= Members of the Queensland Legislative Assembly, 1870–1871 =

This is a list of members of the 5th Legislative Assembly of Queensland from 1870 to 1871, as elected at the 1870 colonial elections held between 27 July 1870 and 15 September 1870 (due to problems of distance and communications, it was not possible to hold the elections on a single day).
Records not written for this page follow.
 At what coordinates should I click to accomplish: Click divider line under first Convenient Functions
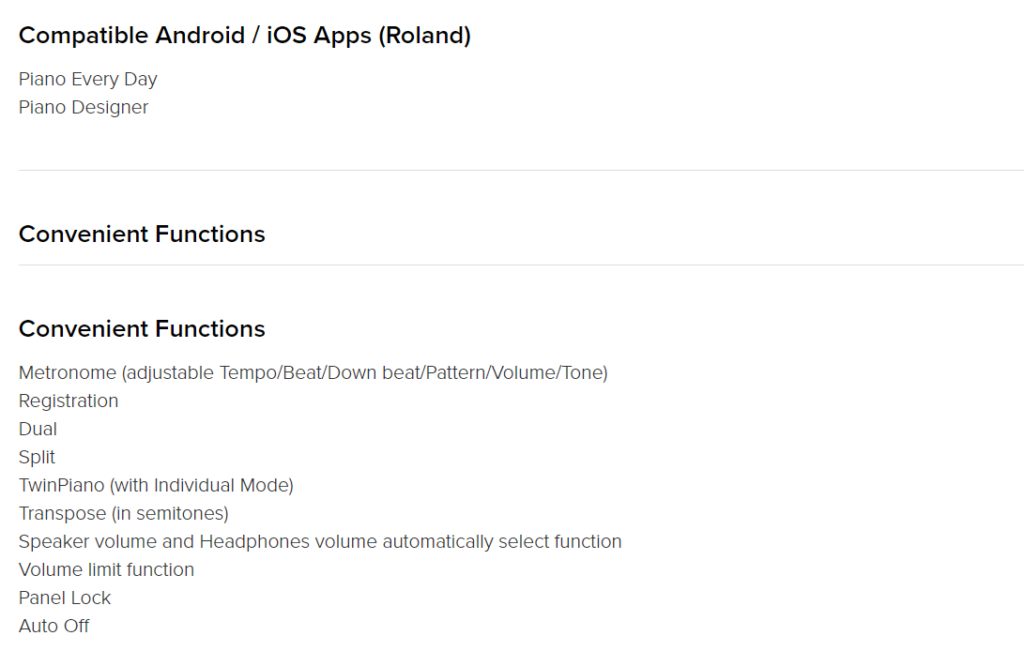point(521,265)
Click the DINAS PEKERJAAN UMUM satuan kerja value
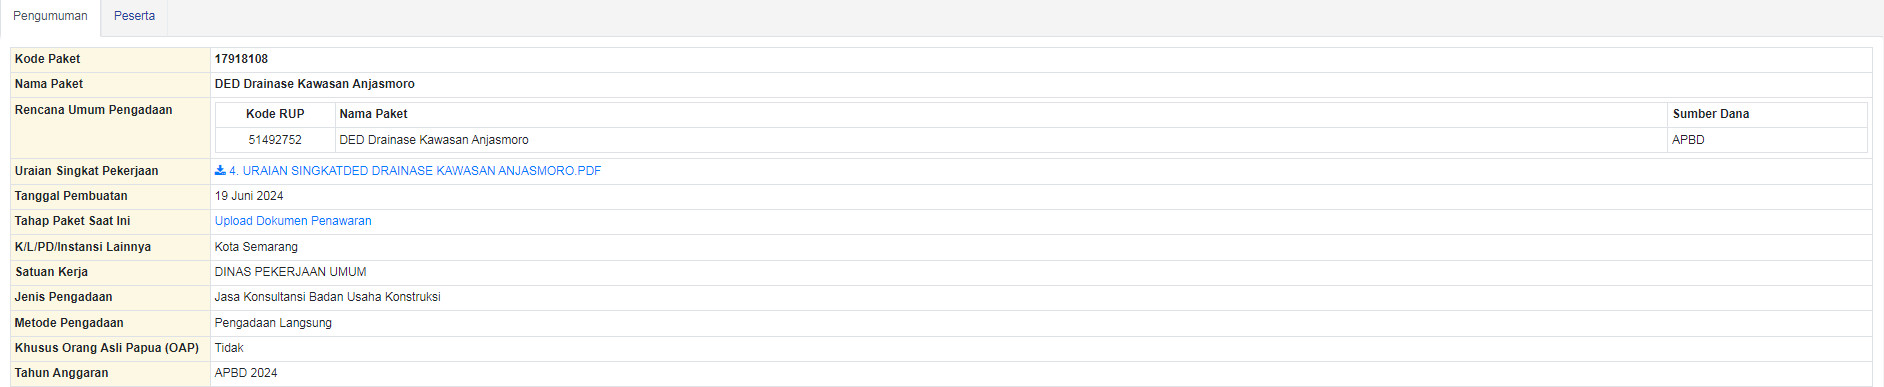This screenshot has height=387, width=1884. (290, 272)
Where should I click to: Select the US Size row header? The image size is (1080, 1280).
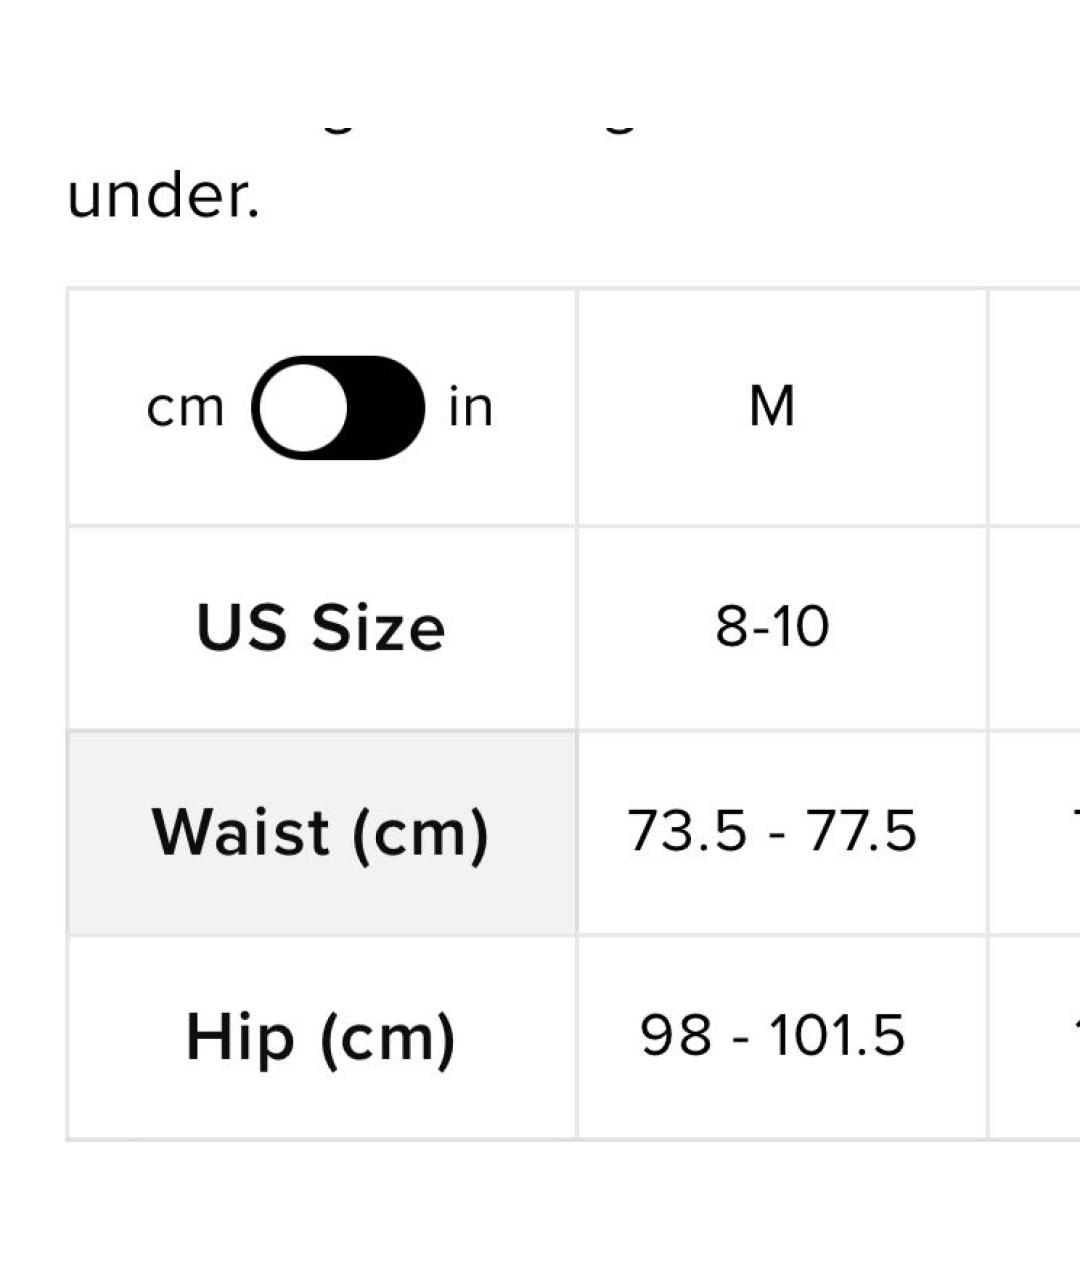(321, 628)
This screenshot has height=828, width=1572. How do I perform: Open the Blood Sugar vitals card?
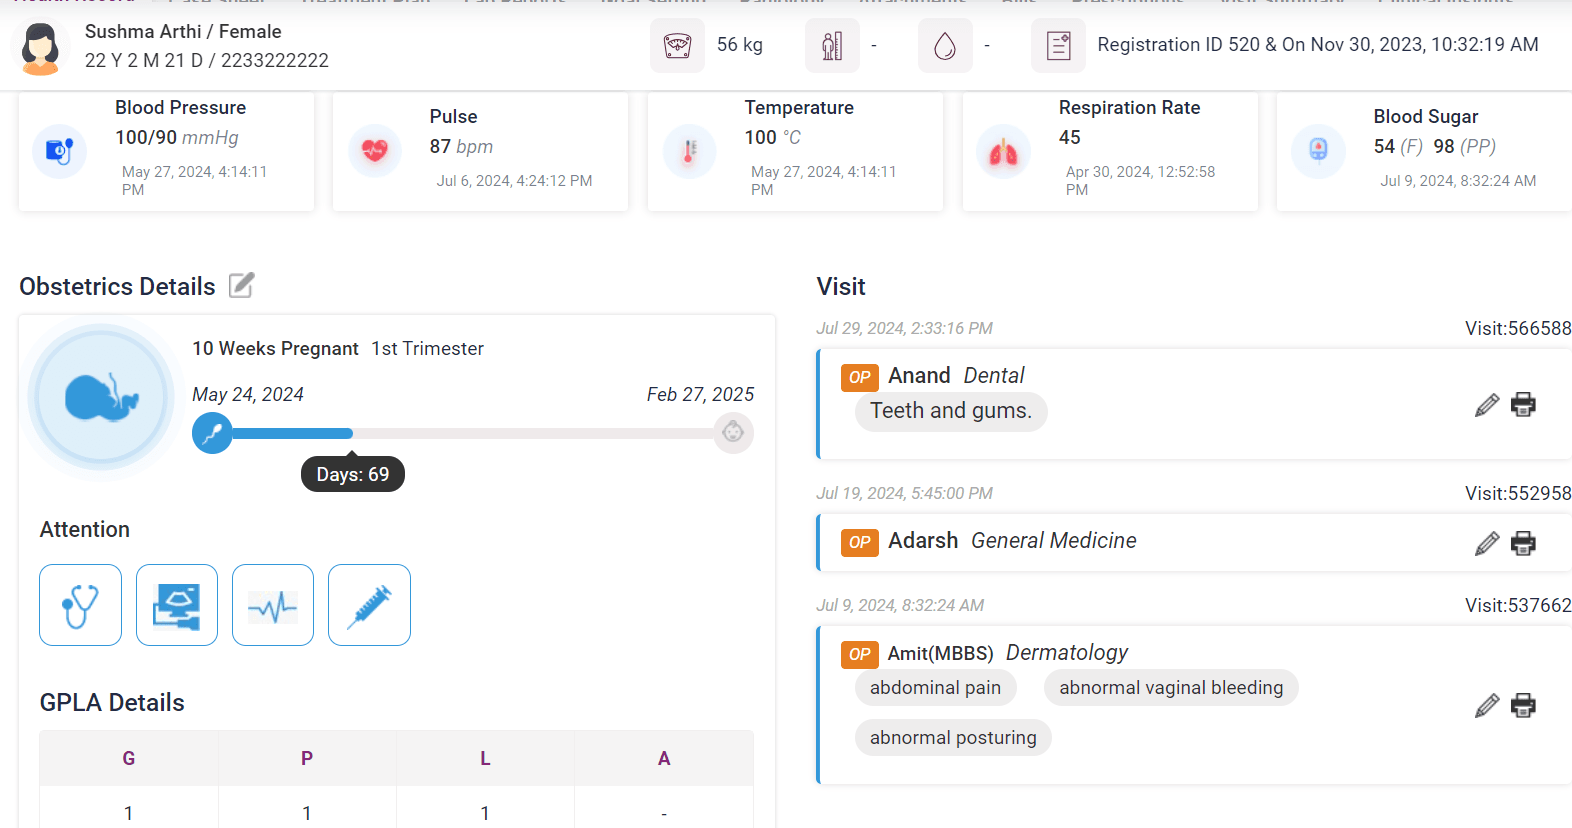pyautogui.click(x=1424, y=151)
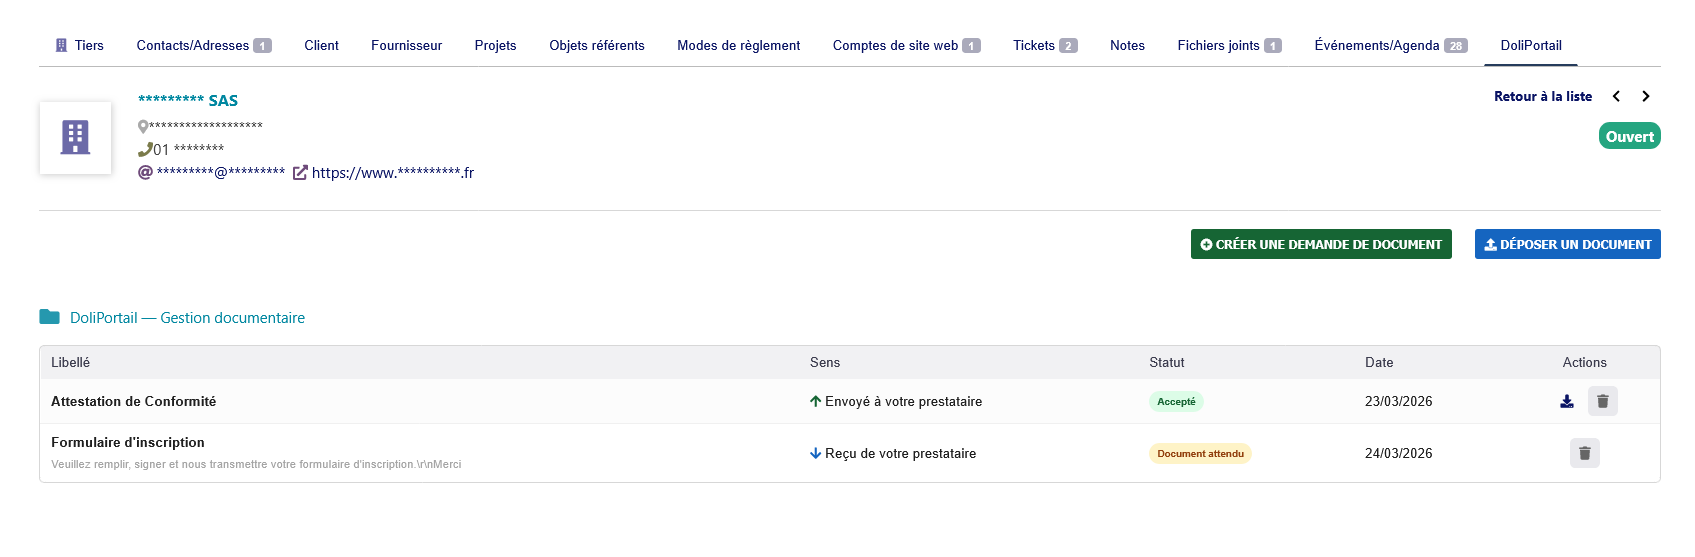Switch to Fichiers joints tab
Viewport: 1695px width, 557px height.
click(x=1228, y=45)
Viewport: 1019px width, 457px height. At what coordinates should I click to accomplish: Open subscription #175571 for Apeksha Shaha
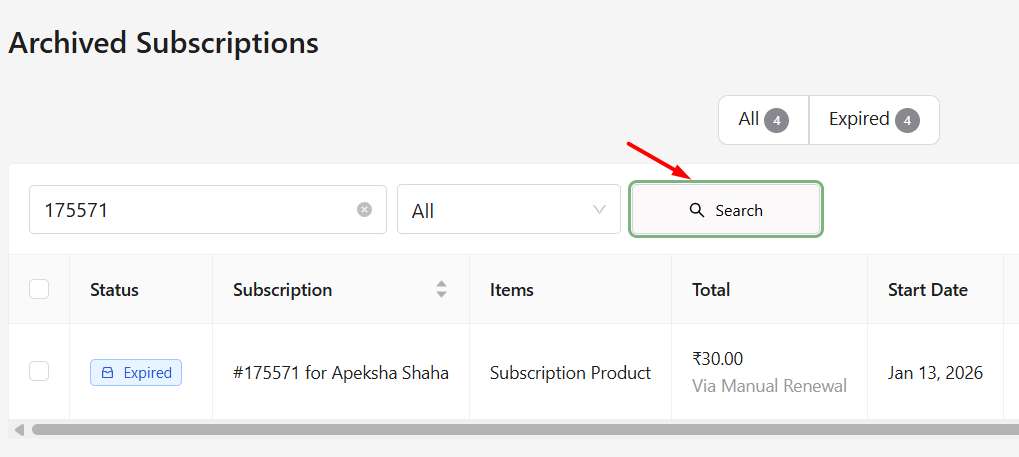(340, 373)

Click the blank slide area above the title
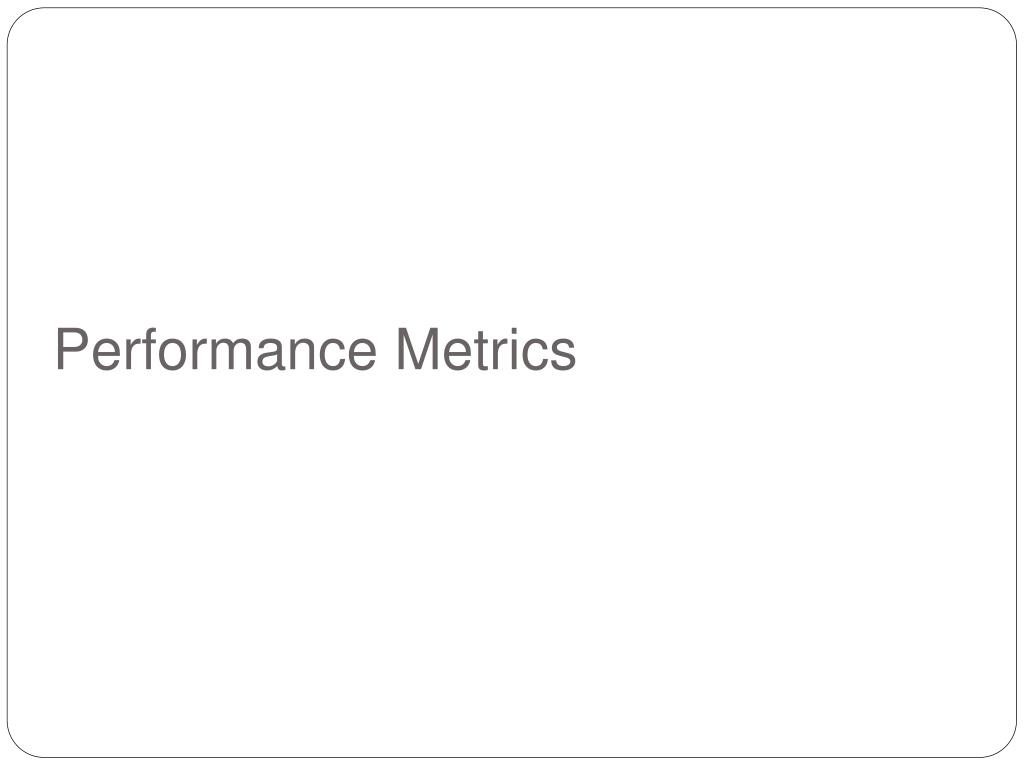click(x=512, y=163)
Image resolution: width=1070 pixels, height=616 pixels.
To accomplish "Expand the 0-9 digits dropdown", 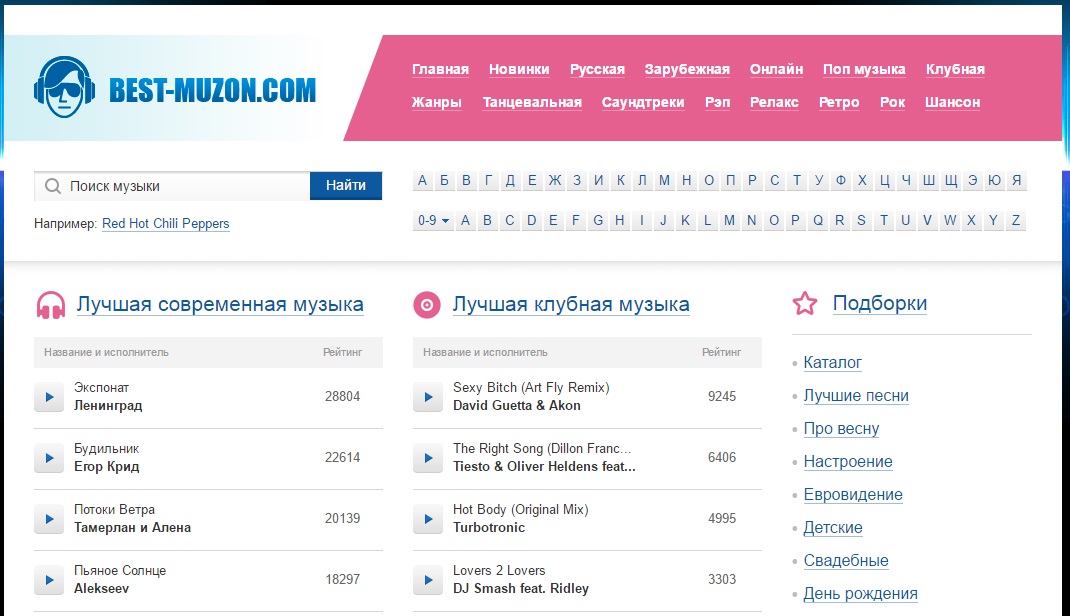I will pyautogui.click(x=433, y=221).
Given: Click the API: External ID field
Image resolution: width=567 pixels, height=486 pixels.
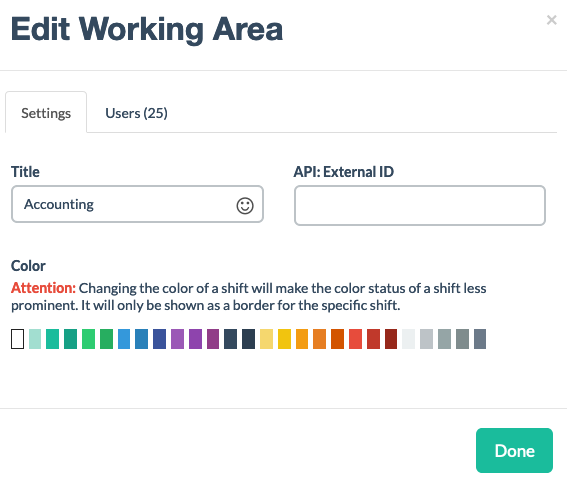Looking at the screenshot, I should tap(420, 205).
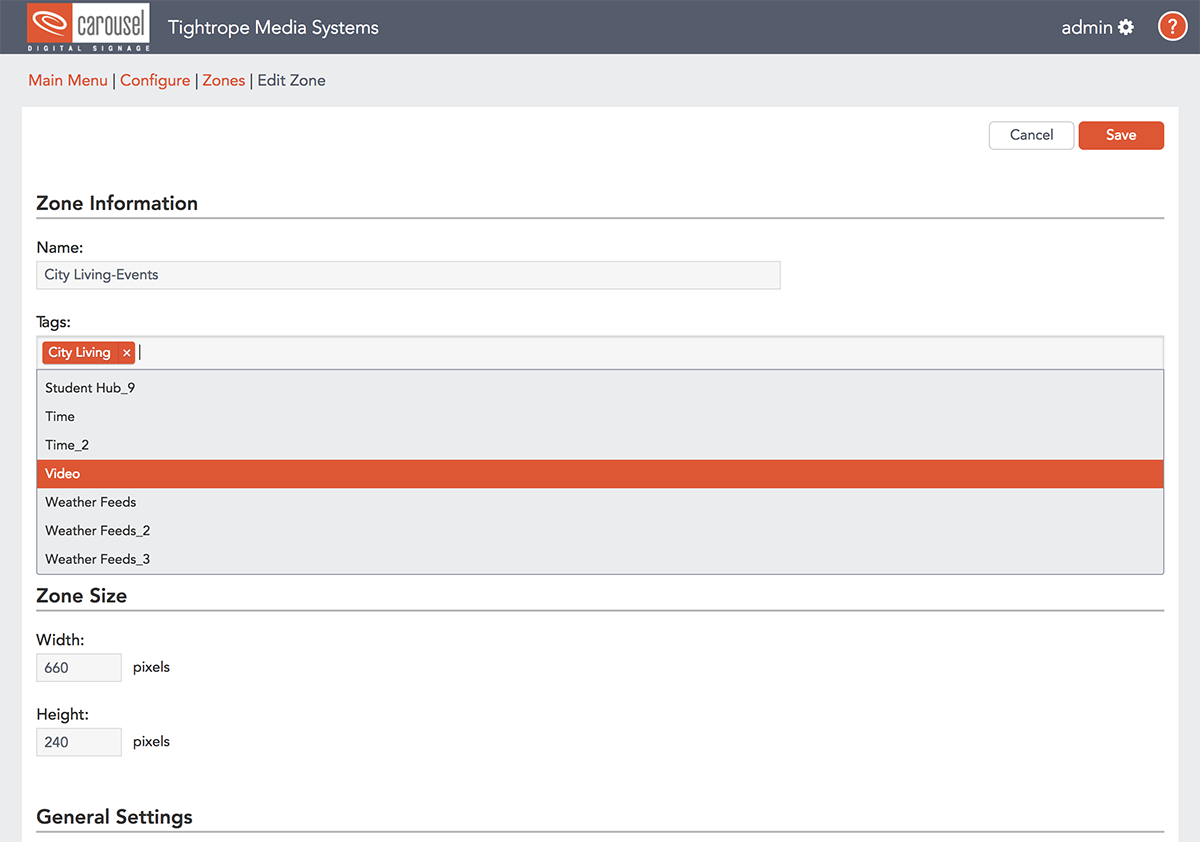Click the Carousel Digital Signage logo

89,27
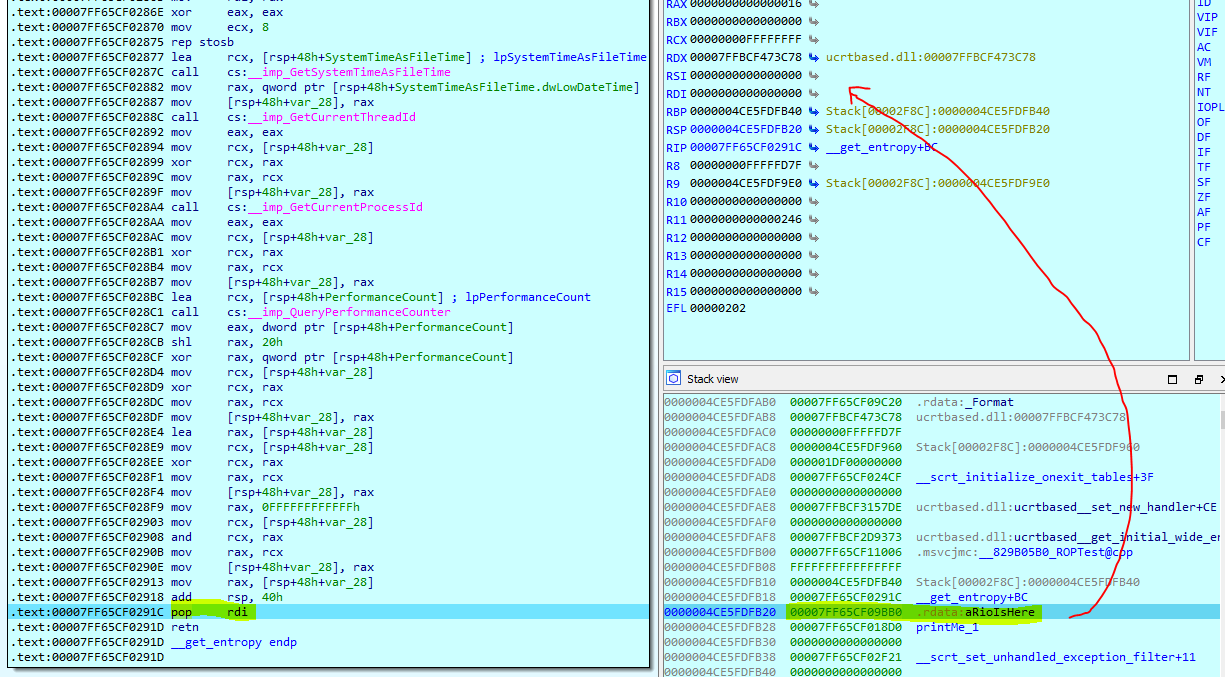This screenshot has height=677, width=1225.
Task: Click the jump arrow next to R9 register
Action: 813,184
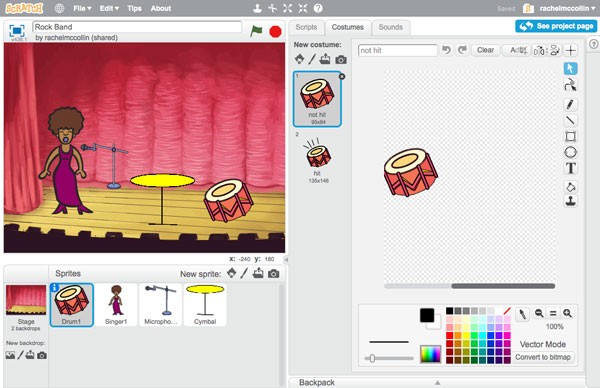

| Name | Electorate | Term in office |
|---|---|---|
| Robert Travers Atkin | East Moreton | 1868–1869; 1870–1872 |
| Joshua Peter Bell | Northern Downs | 1862–1879 |
| John Bramston^{[1]} | Burnett | 1871–1873 |
| Benjamin Cribb | Town of Ipswich | 1861–1867; 1870–1873 |
| Oscar de Satge | Clermont | 1869–1870; 1870–1872; 1873–1877; 1881–1882 |
| George Edmondstone | Town of Brisbane | 1860–1867; 1869–1877 |
| John Ferrett | West Moreton | 1860–1863; 1870–1873 |
| Frederick Forbes | West Moreton | 1860–1863; 1865–1867; 1868–1873 |
| Alexander Fyfe | Rockhampton | 1870–1873 |
| William Henry Groom | Drayton and Toowoomba | 1862–1901 |
| Charles Robert Haly^{[1]} | Burnett | 1860–1863; 1865–1867; 1869–1871; 1876–1878 |
| John Handy | Mitchell | 1870–1871; 1872–1873 |
| John Johnston | Town of Ipswich | 1870–1872 |
| Henry Jordan | East Moreton | 1860; 1868–1871; 1883–1890 |
| Henry Edward King | Wide Bay | 1870–1871; 1871–1873; 1874–1883 |
| Charles Lilley | Hamlet of Fortitude Valley | 1860–1873 |
| Arthur Macalister | Eastern Downs | 1860–1871; 1872–1876 |
| Edward MacDevitt | Kennedy | 1870–1874 |
| Thomas McIlwraith | Warrego | 1870–1871; 1873–1886; 1888–1896 |
| William Miles | Maranoa | 1864–1873; 1874–1875; 1876–1887 |
| Berkeley Basil Moreton | Burnett | 1870–1871; 1873–1875; 1883–1888 |
| James Morgan | Warwick | 1870–1871; 1873–1878 |
| Kevin O'Doherty | Town of Brisbane | 1867–1873 |
| Arthur Hunter Palmer | Port Curtis | 1866–1881 |
| Ratcliffe Pring | Town of Brisbane | 1860–1862; 1863–1866; 1867–1872; 1873–1874; 1878–1879 |
| Robert Ramsay | Western Downs | 1867–1873 |
| Charles Royds | Leichhardt | 1860–1864; 1868–1872 |
| John Scott | Leichhardt | 1868, 1870–1888 |
| Thomas Blacket Stephens | Town of South Brisbane | 1863–1875 |
| John Malbon Thompson | Town of Ipswich | 1868–1881 |
| George Thorn | West Moreton | 1867–1874; 1876–1878; 1879–1883; 1887–1888; 1893–1902 |
| William Henry Walsh | Maryborough | 1865–1878 |
| Edward Wienholt | Western Downs | 1870–1875 |

==See also==
- Premier:
 Arthur Hunter Palmer (1870–1874)

==Notes==
 On 23 March 1871, Charles Haly, member for Burnett, resigned. John Bramston won the resulting by-election on 3 April 1871.